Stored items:
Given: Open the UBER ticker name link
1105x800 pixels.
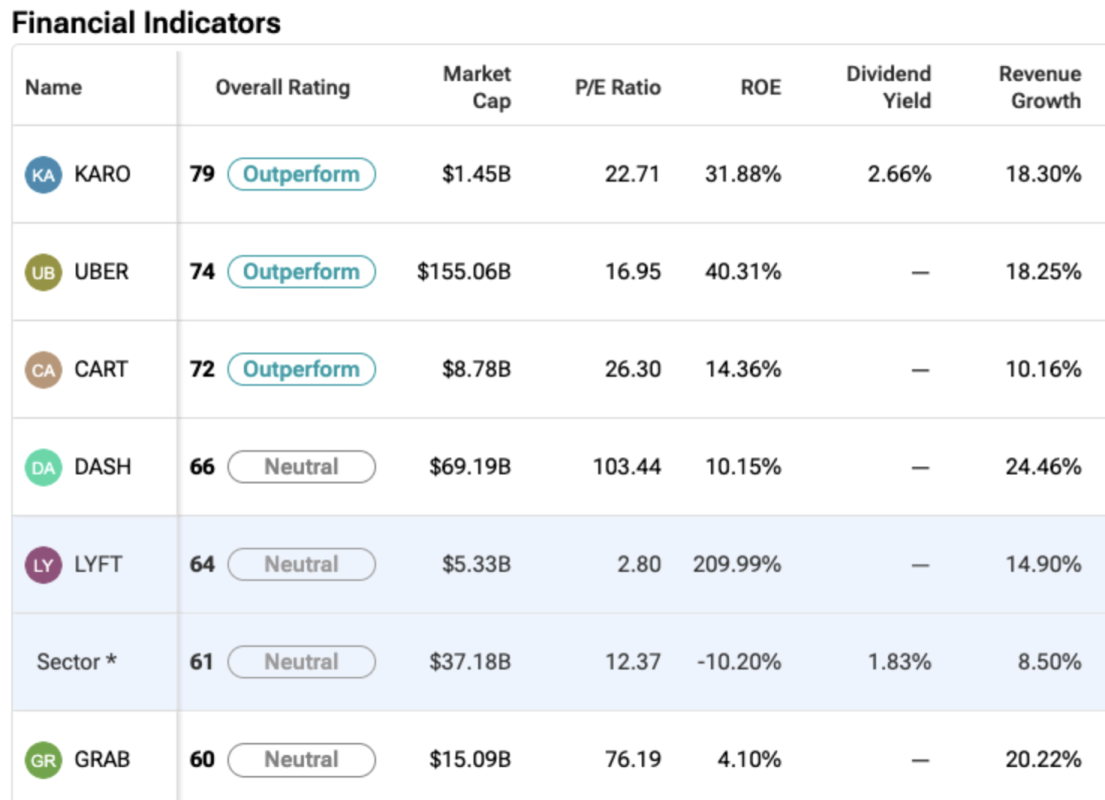Looking at the screenshot, I should pos(101,272).
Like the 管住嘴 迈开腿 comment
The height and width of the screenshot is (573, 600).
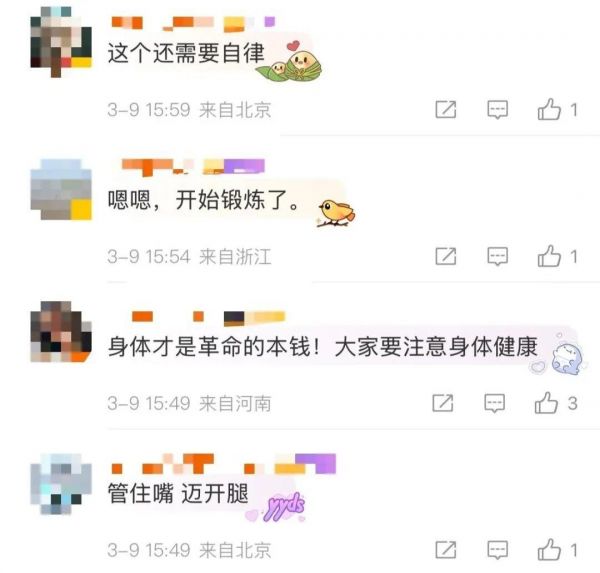click(x=549, y=550)
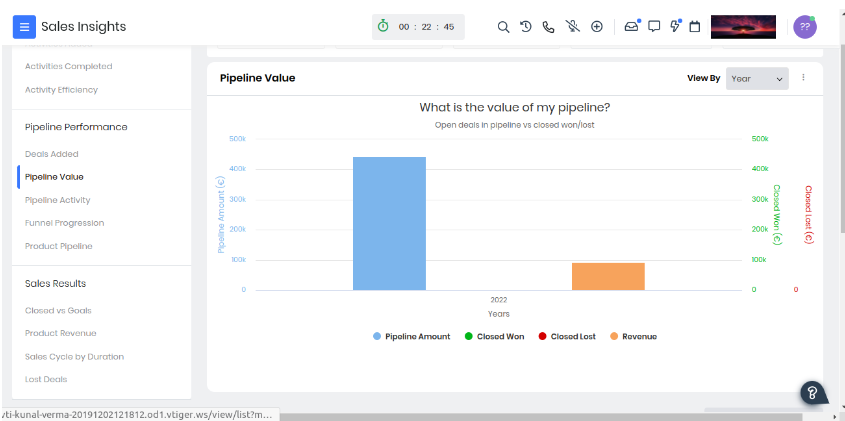Click the phone call icon
This screenshot has height=421, width=845.
549,27
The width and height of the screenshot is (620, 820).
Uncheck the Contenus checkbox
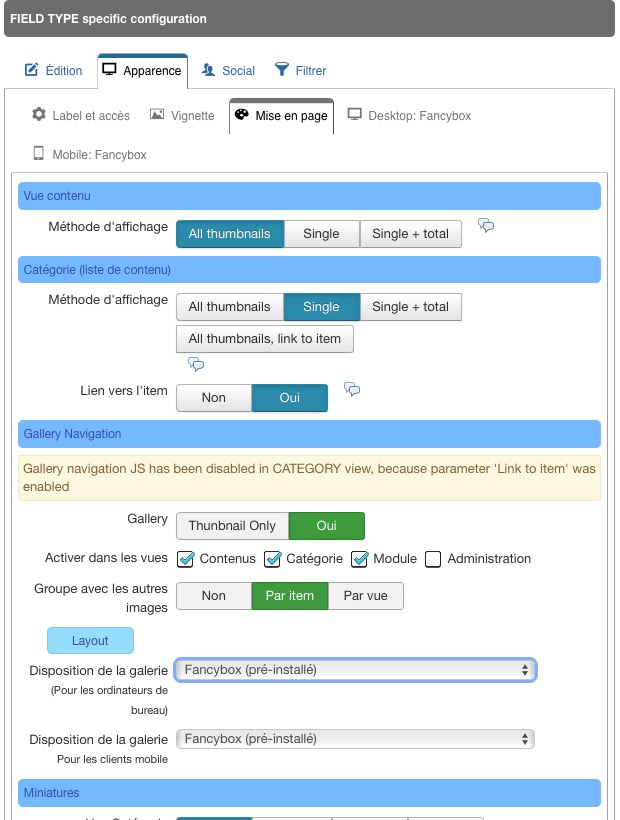[186, 559]
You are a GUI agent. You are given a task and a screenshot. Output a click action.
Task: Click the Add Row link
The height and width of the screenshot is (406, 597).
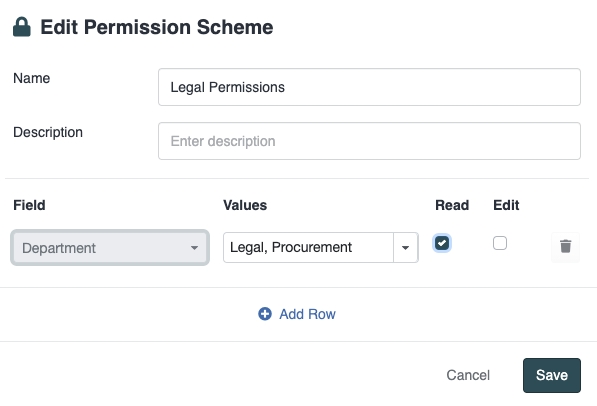pyautogui.click(x=307, y=314)
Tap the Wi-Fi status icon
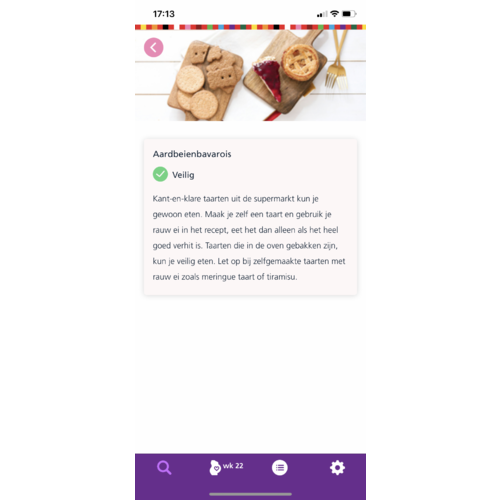Screen dimensions: 500x500 tap(334, 14)
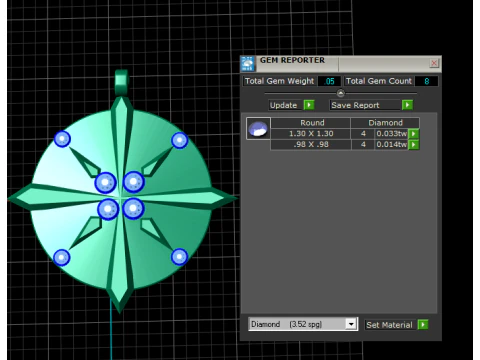Click the green arrow beside Save Report
Viewport: 480px width, 360px height.
click(x=407, y=105)
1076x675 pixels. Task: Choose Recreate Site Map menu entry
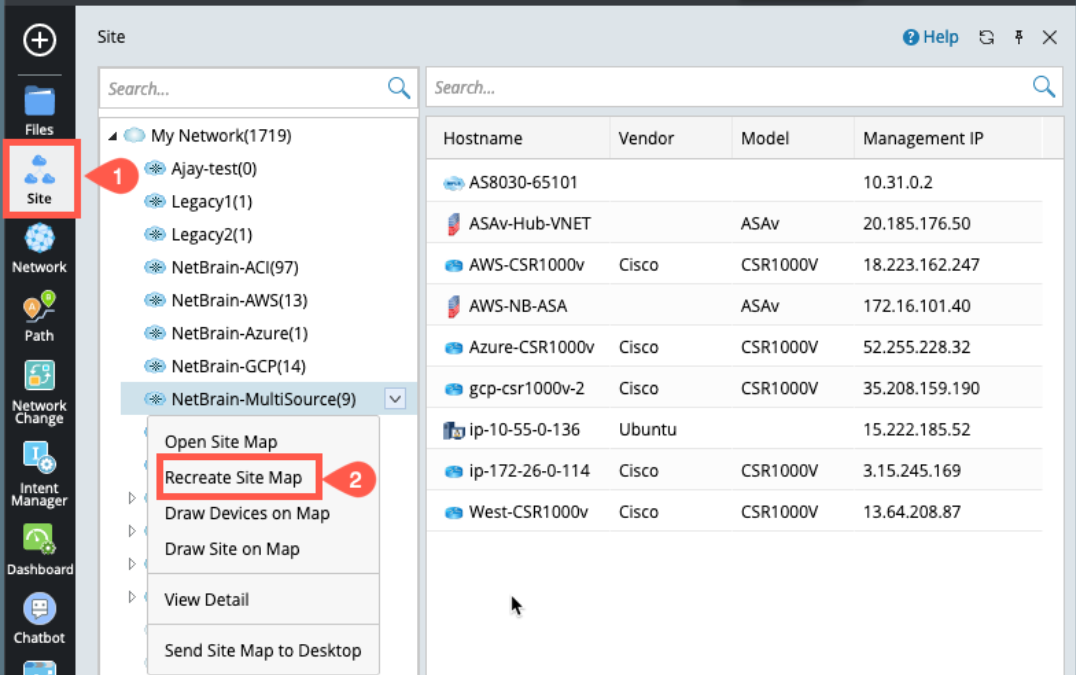(x=233, y=478)
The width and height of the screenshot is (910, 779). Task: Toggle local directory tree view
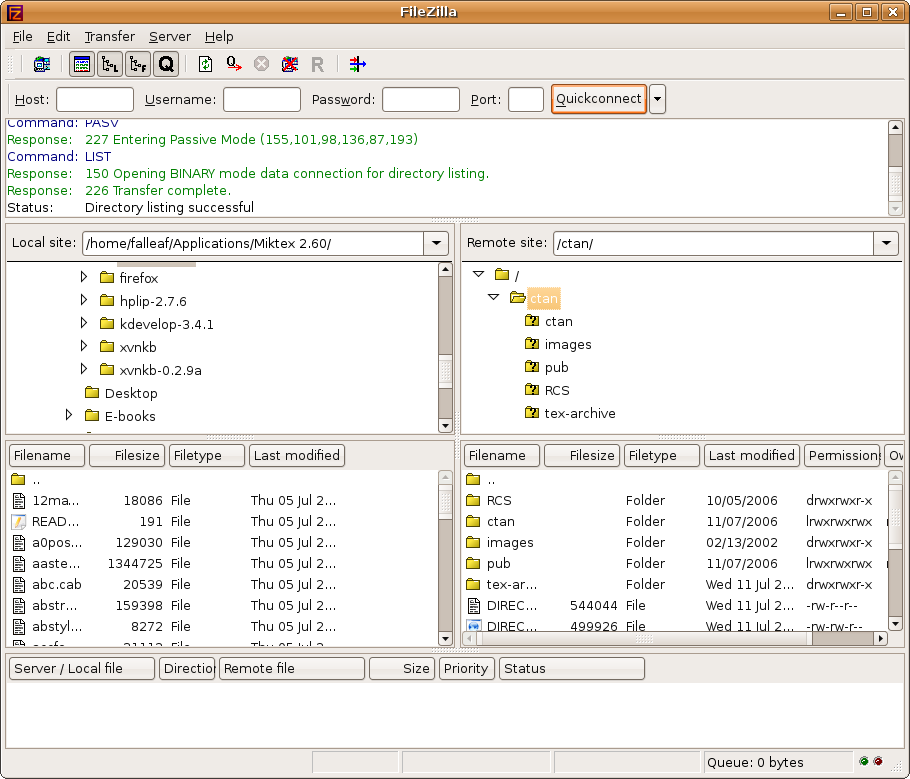110,64
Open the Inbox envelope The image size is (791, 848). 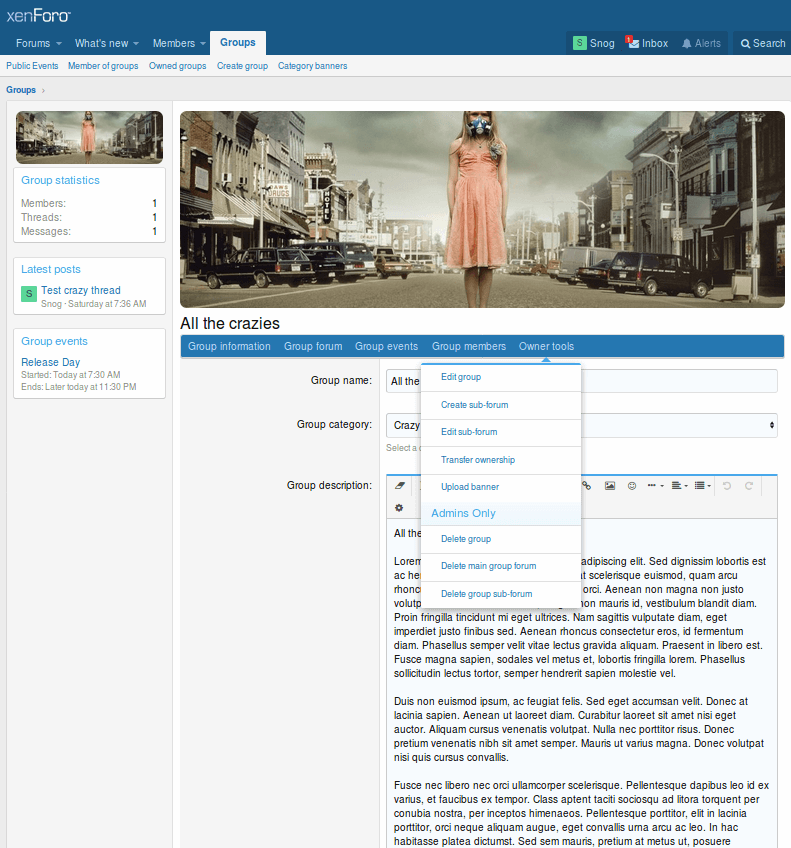coord(647,43)
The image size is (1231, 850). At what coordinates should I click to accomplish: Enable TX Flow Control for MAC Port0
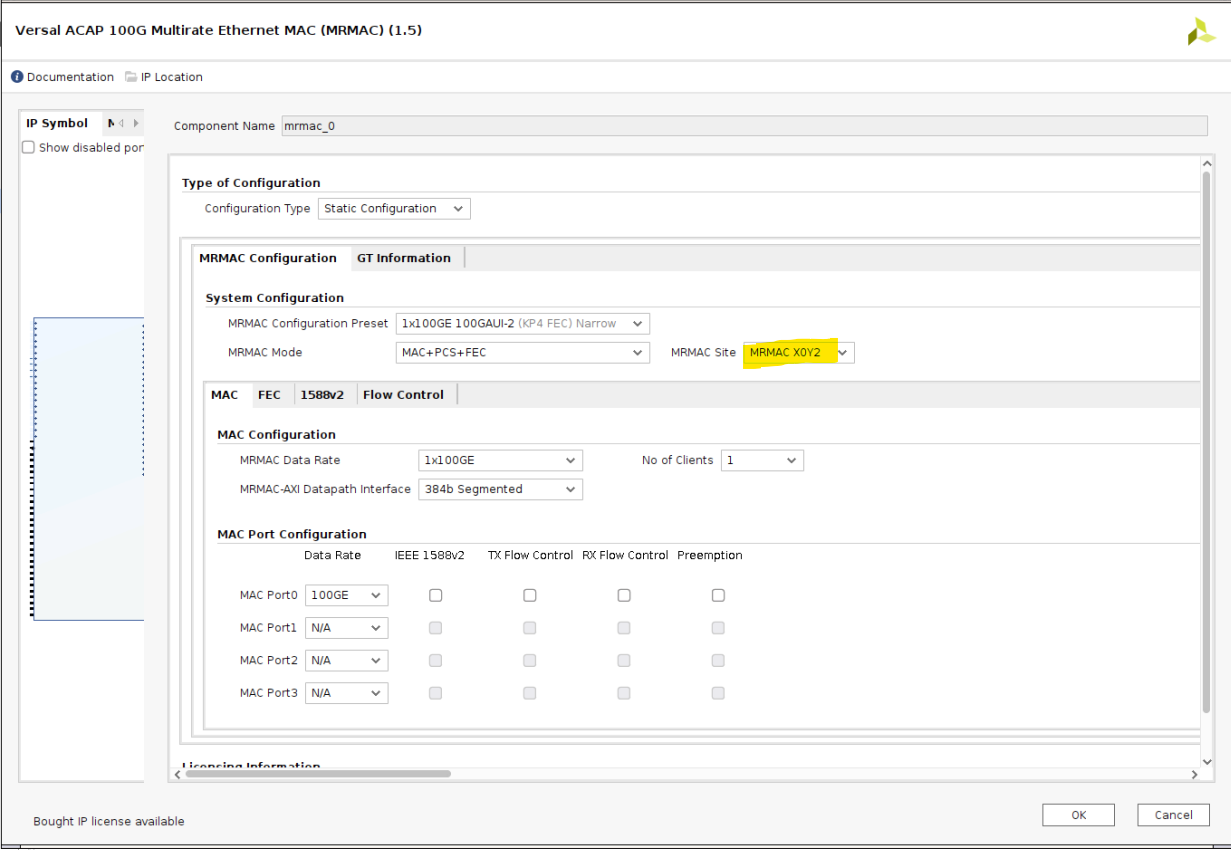tap(529, 595)
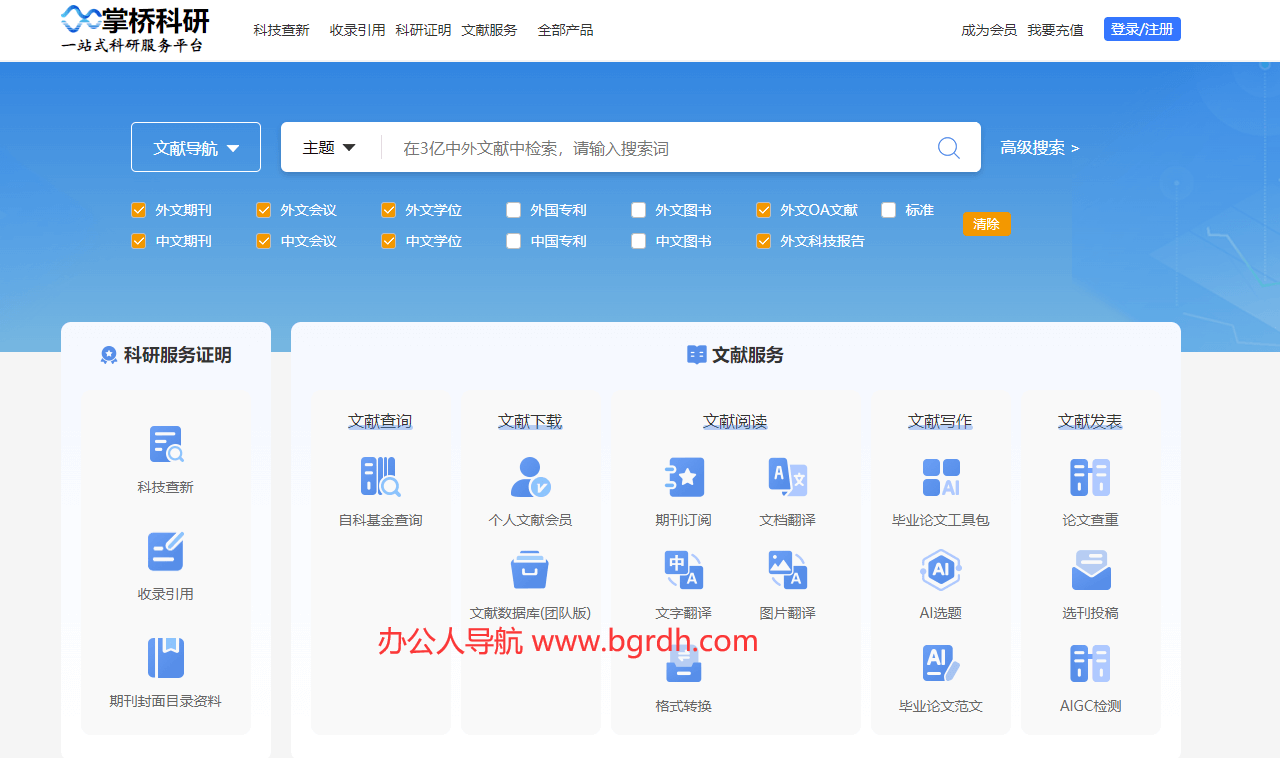Viewport: 1280px width, 758px height.
Task: Click the 登录/注册 button
Action: click(x=1142, y=30)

» THE TASK
All lines from the one containing "The image size is (1231, 850)." to the last line of the records above, both included, need to be repeated word for word; omit the pictures.

» RESPONSE AREA
The image size is (1231, 850). At what coordinates should I click to accomplish: Enable TX Flow Control for MAC Port0
tap(529, 595)
Viewport: 1280px width, 758px height.
Task: Click the 登录/注册 button
Action: click(x=1142, y=30)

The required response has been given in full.